2.1 Mood-Guided Embedding Transformation Framework↩︎

Our method learns a mapping \(f(\cdot)\) from a MULE embedding of a seed audio track to the embedding of a target audio track of a different mood, while preserving attributes besides mood in the seed track. To this end, we must select target embeddings that represent a mood-adjusted version of the seed. Because we cannot directly manipulate the mood of the input track to generate the true mood-adjusted embedding, we introduce a novel data sampling mechanism to retrieve proxy target embeddings to use in training:

Let \(\mathbf{x_s} \in \mathbb{R}^d\) denote the MULE embedding of a seed audio track with mood label \(\mathbf{y_s} \in \mathcal{M}^{m}\), where \(d\) is the embedding dimension, \(\mathcal{M}\) is the set of possible moods, and \(m\) is the dimension of the one-hot mood label vectors. For every seed, we compute the top-\(100\) most similar tracks per mood to that track via cosine similarity in the MULE embedding space. We store this mapping and use it to draw target tracks at training time. For each seed \(\mathbf{x_s}\), we first select a target mood \(\mathbf{y_t} \in \mathcal{M}^m\) at random. Given \(\mathbf{y_t}\) and \(\mathbf{x_s}\), we sample a target track embedding \(\mathbf{x_t}\) from the similarity map. To maximize diversity of tracks included and avoid embedding hubs, we sample target tracks at random from the top-100 most-similar tracks per seed. When the seed and target moods match, the seed embedding is used as the target to incentivize the model to learn an identity mapping.

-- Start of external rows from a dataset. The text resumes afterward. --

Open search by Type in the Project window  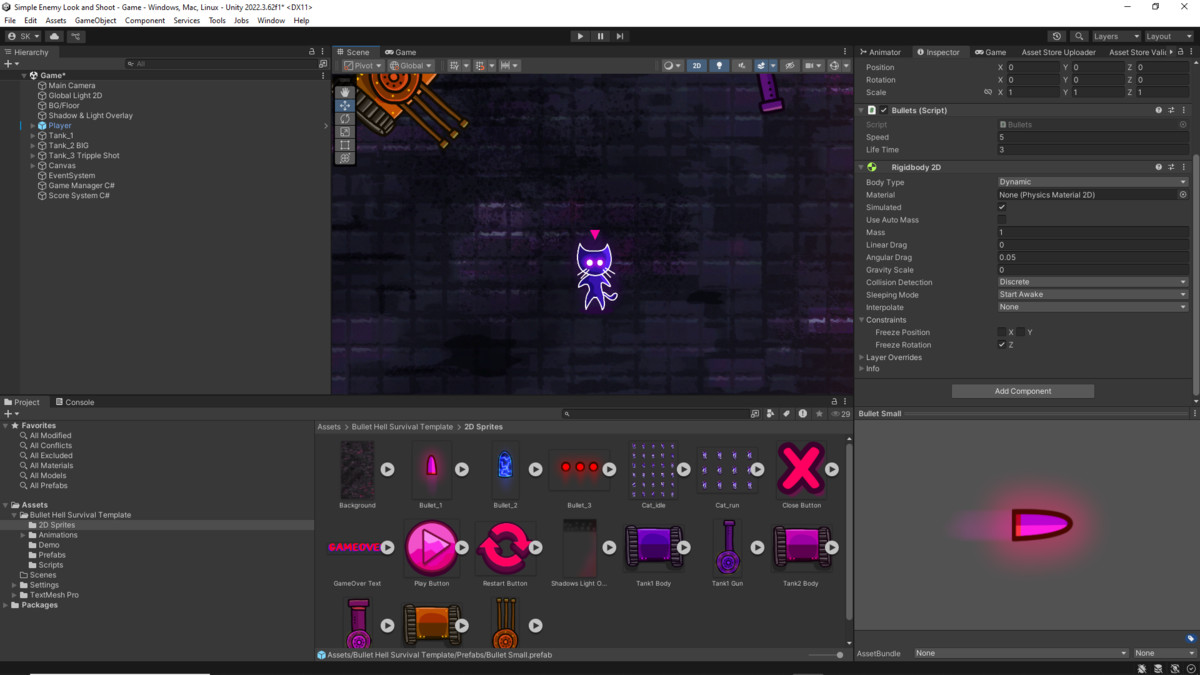click(x=770, y=413)
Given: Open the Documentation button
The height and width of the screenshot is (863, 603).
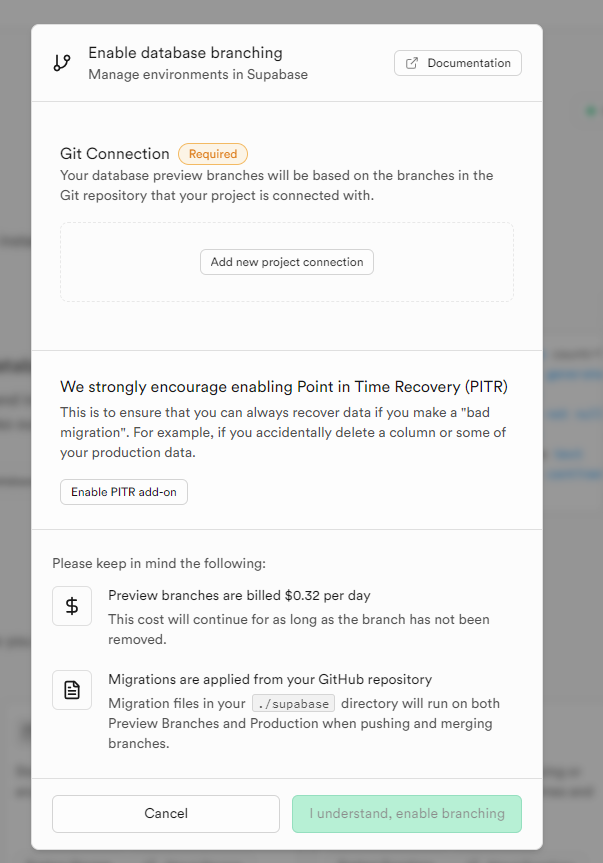Looking at the screenshot, I should (458, 63).
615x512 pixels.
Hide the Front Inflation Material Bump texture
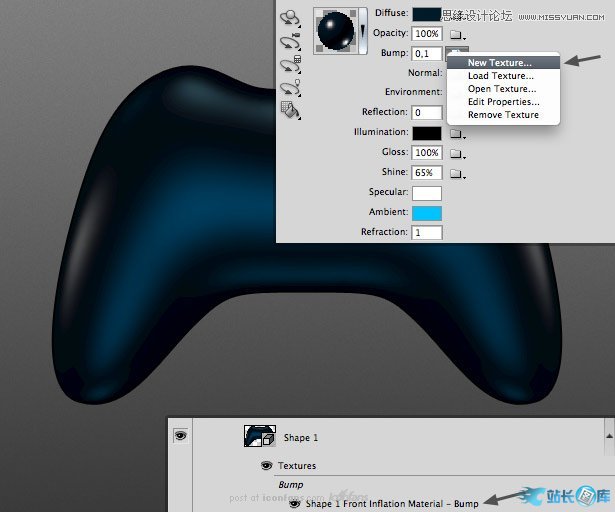point(294,503)
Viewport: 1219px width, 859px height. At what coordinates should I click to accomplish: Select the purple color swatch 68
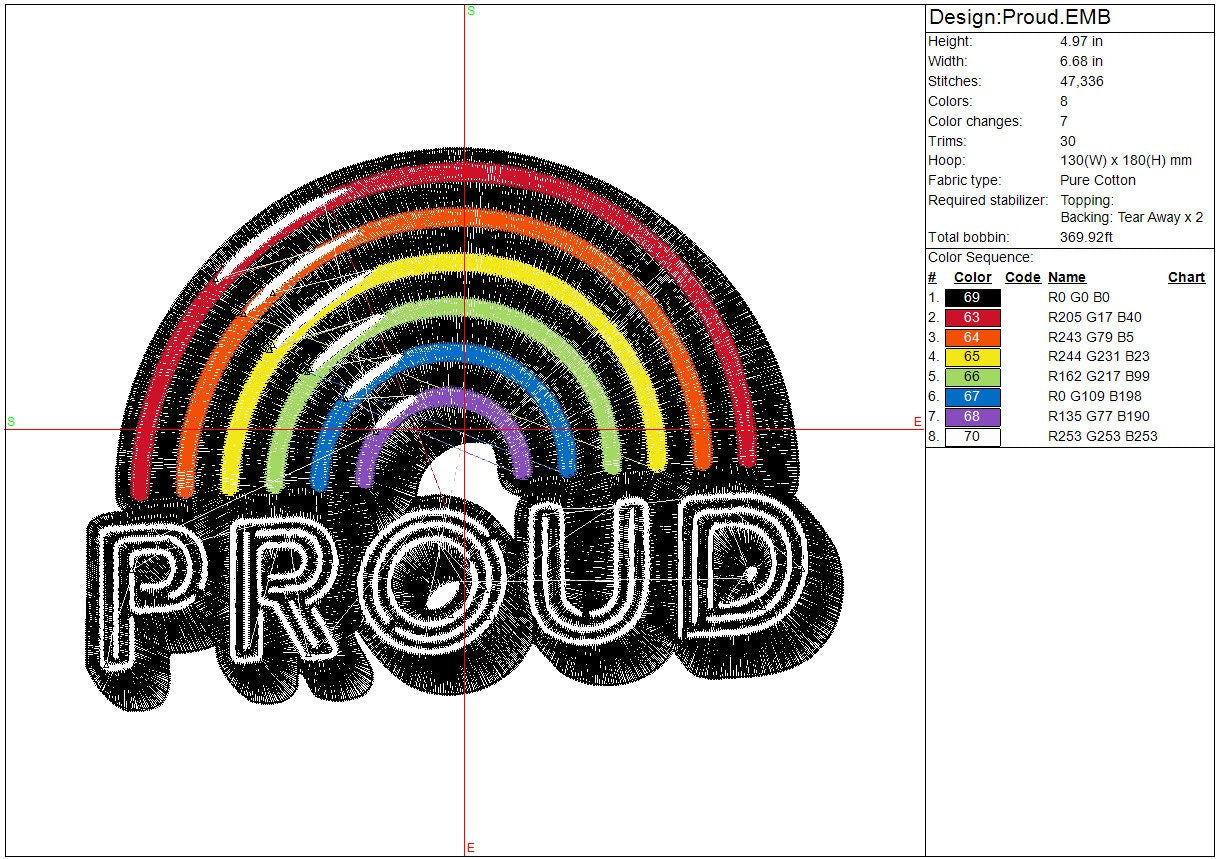coord(972,417)
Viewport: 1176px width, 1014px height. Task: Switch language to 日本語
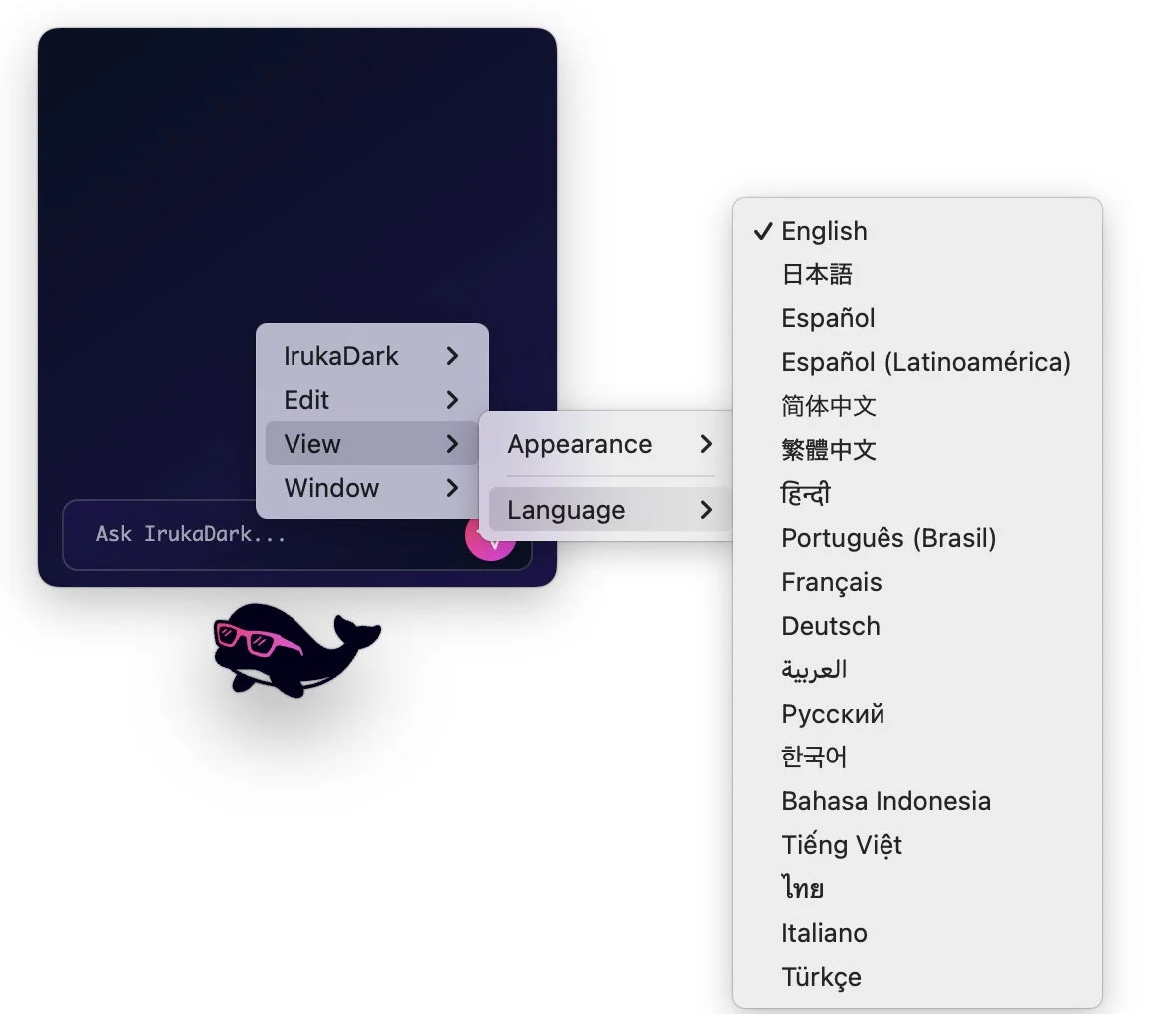tap(817, 274)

The full training framework is shown in Figure 1. We use the sampling mechanism to gather three inputs to the model for training: (1) seed track embedding (\(\mathbf{x_s}\)), (2) seed mood (\(\mathbf{y_s}\)), encoded as a one-hot label vector, and (3) target mood (\(\mathbf{y_t}\)), similarly encoded. The MULE embeddings (\(\mathbf{x_s}\), \(\mathbf{x_t}\), \(\mathbf{\hat{x}_t}\)) have dimension \(d\) = \(1728\), and the one-hot encoded mood label vectors, \(m\) = \(4\). The seed embedding is projected through an MLP (\(p_s(\cdot)\)) to a \(512\)-dimensional vector. We subtract the seed mood vector from the target mood vector as a guidance signal and project this through a separate MLP \(p_y(\cdot)\) to a \(128\)-dimensional vector to increase the capacity of the guidance signal so that the dimensionality of the seed embedding does not dominate. The projected seed and label difference vectors are concatenated before passing through \(p_f(\cdot)\) to move back to the target dimension of \(1728\). The model output is the transformed embedding, \(\mathbf{\hat{x}_t} = f(\mathbf{x_s}, \mathbf{y_s}, \mathbf{y_t})\), which is then compared to the target mood embedding (\(\mathbf{x_t}\)) through a joint objective described next.

2.2 Objective Design↩︎

To ensure that the transformed embedding is aligned with the target mood while preserving properties of the seed, we use three complementary loss terms. Cosine similarity: we encourage the predicted embedding \(\mathbf{\hat{x}_t}\) to be similar to the target embedding \(\mathbf{x_t}\) by maximizing their cosine similarity, thus minimizing \(1\) minus this quantity:

\[\mathcal{L}_{\text{cosine}} = \frac{1}{B}\sum_{i=1}^{B}(1-cos(\mathbf{\hat{x}_t}^{(i)}, \mathbf{x_t}^{(i)})),\] where \(B\) is the batch size and \(\mathbf{\hat{x}_t}\) and \(\mathbf{x_t}\) are normalized.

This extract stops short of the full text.